Aim of the task
Note each line in the data below that holds "computer", and copy it.
---
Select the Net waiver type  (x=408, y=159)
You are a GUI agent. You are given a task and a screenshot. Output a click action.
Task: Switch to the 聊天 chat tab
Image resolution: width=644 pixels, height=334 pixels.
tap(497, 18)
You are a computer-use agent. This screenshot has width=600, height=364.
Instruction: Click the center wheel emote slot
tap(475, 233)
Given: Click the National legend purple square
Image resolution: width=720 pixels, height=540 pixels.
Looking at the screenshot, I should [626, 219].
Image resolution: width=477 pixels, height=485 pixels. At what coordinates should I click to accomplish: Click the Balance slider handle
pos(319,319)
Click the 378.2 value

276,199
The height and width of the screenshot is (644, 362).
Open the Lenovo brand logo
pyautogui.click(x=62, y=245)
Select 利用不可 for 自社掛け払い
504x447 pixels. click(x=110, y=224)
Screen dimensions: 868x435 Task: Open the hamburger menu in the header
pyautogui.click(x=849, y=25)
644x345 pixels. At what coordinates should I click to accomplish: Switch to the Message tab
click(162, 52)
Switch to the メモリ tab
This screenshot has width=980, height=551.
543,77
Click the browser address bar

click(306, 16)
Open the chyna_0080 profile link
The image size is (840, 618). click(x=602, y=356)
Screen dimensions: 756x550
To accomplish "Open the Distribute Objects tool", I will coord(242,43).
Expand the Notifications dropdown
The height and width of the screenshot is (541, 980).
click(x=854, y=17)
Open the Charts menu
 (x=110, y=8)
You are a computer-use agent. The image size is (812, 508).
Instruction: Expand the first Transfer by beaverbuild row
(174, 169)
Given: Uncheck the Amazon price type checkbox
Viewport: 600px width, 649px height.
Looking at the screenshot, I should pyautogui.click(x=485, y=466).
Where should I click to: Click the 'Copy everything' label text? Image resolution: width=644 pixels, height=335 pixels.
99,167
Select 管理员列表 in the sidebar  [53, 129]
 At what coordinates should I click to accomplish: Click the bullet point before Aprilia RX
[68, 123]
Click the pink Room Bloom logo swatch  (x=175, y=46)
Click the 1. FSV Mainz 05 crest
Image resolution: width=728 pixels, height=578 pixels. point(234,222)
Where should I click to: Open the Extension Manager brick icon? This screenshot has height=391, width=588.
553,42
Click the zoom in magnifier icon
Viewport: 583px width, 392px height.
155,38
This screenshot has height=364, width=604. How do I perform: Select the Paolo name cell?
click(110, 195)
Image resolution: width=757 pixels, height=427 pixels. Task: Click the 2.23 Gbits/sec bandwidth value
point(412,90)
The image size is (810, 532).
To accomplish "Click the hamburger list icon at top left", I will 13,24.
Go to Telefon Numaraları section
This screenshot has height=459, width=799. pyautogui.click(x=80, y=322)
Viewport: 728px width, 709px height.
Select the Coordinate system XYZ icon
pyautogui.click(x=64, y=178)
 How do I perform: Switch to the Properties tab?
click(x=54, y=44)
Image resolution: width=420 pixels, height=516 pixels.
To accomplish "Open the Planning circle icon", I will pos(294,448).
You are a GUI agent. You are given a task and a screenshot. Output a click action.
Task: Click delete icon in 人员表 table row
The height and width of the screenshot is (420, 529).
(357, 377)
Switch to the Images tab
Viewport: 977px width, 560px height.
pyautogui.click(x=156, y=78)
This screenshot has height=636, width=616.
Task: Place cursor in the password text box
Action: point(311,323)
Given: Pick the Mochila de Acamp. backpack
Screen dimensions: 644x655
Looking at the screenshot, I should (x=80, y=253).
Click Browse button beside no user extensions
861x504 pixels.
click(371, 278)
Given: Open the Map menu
---
Completed exercise
You are a computer-use agent. This screenshot has width=600, height=364.
You are a computer-use agent. The image size is (812, 508).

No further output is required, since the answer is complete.